Stored entries:
--- START ---

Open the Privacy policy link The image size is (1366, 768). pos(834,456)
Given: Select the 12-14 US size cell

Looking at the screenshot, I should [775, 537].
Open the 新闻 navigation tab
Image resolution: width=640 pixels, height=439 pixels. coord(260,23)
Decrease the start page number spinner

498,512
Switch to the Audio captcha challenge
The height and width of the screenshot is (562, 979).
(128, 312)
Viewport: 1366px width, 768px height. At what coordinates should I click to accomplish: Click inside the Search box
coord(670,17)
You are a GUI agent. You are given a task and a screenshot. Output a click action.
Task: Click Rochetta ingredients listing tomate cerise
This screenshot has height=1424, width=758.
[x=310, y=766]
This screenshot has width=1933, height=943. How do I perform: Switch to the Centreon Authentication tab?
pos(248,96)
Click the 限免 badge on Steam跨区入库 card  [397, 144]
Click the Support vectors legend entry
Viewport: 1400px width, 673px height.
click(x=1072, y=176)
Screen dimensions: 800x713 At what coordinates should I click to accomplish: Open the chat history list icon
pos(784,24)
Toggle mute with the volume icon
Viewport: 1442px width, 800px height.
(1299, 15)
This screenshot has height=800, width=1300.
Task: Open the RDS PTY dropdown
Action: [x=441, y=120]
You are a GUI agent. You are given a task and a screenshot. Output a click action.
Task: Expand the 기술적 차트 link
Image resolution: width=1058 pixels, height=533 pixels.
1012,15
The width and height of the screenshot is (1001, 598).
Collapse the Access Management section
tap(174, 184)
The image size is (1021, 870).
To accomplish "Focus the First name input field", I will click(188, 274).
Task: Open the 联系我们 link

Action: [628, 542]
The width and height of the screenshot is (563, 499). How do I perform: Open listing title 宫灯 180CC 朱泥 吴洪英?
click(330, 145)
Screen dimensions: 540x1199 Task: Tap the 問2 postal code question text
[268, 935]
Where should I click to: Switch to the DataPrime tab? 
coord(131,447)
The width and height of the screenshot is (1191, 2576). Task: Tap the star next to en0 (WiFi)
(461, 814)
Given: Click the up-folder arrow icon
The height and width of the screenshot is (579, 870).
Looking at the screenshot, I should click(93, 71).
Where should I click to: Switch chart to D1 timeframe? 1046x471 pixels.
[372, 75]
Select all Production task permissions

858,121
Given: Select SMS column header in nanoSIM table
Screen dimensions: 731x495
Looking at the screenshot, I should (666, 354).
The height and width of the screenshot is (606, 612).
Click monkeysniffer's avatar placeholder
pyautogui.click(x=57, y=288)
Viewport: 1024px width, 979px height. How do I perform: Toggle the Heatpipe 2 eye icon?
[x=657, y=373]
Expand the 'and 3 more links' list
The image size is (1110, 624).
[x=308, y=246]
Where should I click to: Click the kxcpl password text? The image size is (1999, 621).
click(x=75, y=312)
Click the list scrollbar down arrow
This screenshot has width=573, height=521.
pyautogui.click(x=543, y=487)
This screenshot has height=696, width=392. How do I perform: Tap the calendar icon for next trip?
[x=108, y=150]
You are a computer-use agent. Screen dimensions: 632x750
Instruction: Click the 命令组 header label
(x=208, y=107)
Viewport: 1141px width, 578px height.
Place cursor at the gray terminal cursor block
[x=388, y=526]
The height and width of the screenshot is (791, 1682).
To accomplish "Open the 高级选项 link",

--- END ---

Task description
Starting with the line above that holds "Click the 限免" and stopping with the line that holds "Toggle mute with the volume icon", reproduce each line exactly, omitting all other lines.

The completed task
Click the 限免 badge on Steam跨区入库 card  [397, 144]
Click the Support vectors legend entry
Viewport: 1400px width, 673px height.
click(x=1072, y=176)
Screen dimensions: 800x713 At what coordinates should I click to accomplish: Open the chat history list icon
pos(784,24)
Toggle mute with the volume icon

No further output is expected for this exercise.